TOLD ya I was worn-to-a-frazzle by all of your stupid but eager-to-learn kids!

No matter; I love them & they love me.

Together, we are actually making progress for both the Class and for America.

Plus, Employers LOVE what I'm doing with/for them!
(Find the error in that statement, Booby!) :)

Posted by: DanS. on September 14, 2007 03:34 AM

Hang on, what about the film though? What about Kubrick?
I love this film, it has it all, we do 'get it' more than A Clockwork Orange do we not? This film is dark and gross and horrific, but brilliant. It's a film, it's a masterwork of art immitating life if you will. Kubric was a modern day Hitchcock and the film is a beautiful version of that ciney-wise. I now know that it touches alot of nerves, but it's just a film, a reflection.
The Vietnam wall is something entirely differant DanS. I have fam on that wall, fams and collegues that I know and love in my life alive and well here. I couldn't bear to watch Eyes wide shut though, with Tom Snooze-ack foo.
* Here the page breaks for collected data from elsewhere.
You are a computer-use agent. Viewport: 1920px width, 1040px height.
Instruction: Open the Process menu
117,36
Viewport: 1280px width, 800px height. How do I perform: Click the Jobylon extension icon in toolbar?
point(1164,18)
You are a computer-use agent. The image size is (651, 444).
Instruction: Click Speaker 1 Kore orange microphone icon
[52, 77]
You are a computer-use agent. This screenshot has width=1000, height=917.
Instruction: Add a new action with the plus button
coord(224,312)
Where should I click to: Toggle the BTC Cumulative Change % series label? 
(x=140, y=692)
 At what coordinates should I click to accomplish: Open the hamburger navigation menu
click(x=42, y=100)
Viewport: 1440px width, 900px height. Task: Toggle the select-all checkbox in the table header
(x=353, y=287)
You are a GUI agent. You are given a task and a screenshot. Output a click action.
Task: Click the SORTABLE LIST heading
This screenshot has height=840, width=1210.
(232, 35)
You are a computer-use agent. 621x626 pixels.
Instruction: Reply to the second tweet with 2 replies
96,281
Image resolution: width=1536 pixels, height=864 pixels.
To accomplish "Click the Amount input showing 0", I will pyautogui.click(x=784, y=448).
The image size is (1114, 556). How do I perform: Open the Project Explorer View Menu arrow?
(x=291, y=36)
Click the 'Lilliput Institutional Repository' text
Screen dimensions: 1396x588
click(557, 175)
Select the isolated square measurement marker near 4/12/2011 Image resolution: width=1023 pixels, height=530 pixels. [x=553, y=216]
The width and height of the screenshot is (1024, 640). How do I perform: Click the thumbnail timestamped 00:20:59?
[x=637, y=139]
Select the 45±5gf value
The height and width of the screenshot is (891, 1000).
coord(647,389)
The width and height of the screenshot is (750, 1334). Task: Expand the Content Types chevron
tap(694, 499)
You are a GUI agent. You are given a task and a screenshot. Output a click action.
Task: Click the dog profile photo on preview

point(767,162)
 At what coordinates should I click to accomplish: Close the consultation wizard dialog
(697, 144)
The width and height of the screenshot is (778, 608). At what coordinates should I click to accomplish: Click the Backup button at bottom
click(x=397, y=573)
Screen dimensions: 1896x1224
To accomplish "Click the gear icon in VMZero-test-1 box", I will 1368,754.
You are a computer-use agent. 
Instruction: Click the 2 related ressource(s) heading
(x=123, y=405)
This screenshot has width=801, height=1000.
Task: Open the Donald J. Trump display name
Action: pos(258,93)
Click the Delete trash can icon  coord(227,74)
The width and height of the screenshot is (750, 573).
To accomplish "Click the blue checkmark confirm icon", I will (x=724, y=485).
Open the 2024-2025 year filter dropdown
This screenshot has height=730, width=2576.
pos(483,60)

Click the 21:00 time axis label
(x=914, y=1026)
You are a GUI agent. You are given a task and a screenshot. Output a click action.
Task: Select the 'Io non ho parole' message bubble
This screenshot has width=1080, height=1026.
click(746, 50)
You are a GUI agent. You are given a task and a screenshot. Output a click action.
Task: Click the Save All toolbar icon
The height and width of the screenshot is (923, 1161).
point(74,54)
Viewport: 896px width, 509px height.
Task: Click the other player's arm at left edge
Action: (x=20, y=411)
Posted by: LisaKay on September 14, 2007 08:18 AM

Here's a funny for y'all. The kids at recess use to call me Lisa the Chinese Pizza Slope. I told my Dad and he laughed, he said it means yer Irish. So then I just beat them up.

Posted by: LisaKay on September 14, 2007 08:26 AM

No CD, but we're discussing FMJ, and then things like My-Lai are relevant, as I said in my first post.

Posted by: Bob on September 14, 2007 06:12 PM

But you didn't say that in your first post, Bob. Let me re-hash your first two comments:

#1, Thuan-Yen, Ken?

#2, I'm sorry, that should be My-Lai

As Paul addressed you before, how about you expand on your (non) point for once instead of these stupid one-liner turds that you learned in your Political Science class this semester?

Posted by: CharlieDelta on September 15, 2007 09:52 PM

As My-Lai demonstrated not everyone got prosecuted for atrocities; people like the gunner could do things like that and get away with it.

Posted by: Bob on September 15, 2007 10:46 PM

And FMJ was a movie...

Posted by: CharlieDelta on September 15, 2007 11:50 PM

I was only replying to Ken's remark that
"That stupid door gunner would have been coutr marshaled for the things he did in that scene."

Posted by: Bob on September 15, 2007 11:56 PM

Bob-
You are so transparent, it's laughable.

You weren't "only replying to Ken's remark." You were barfing what you heard in your classroom...

No CD, but we're discussing FMJ, and then things like My-Lai are relevant, as I said in my first post.

I see you are a victim of ADHD. When you can decide what stance you wanna take, get back to me...

Posted by: CharlieDelta on September 16, 2007 12:18 AM

Film was based on a great book by Michael Herr, "Dispatches." As is always the case, book beats the hell out of the movie.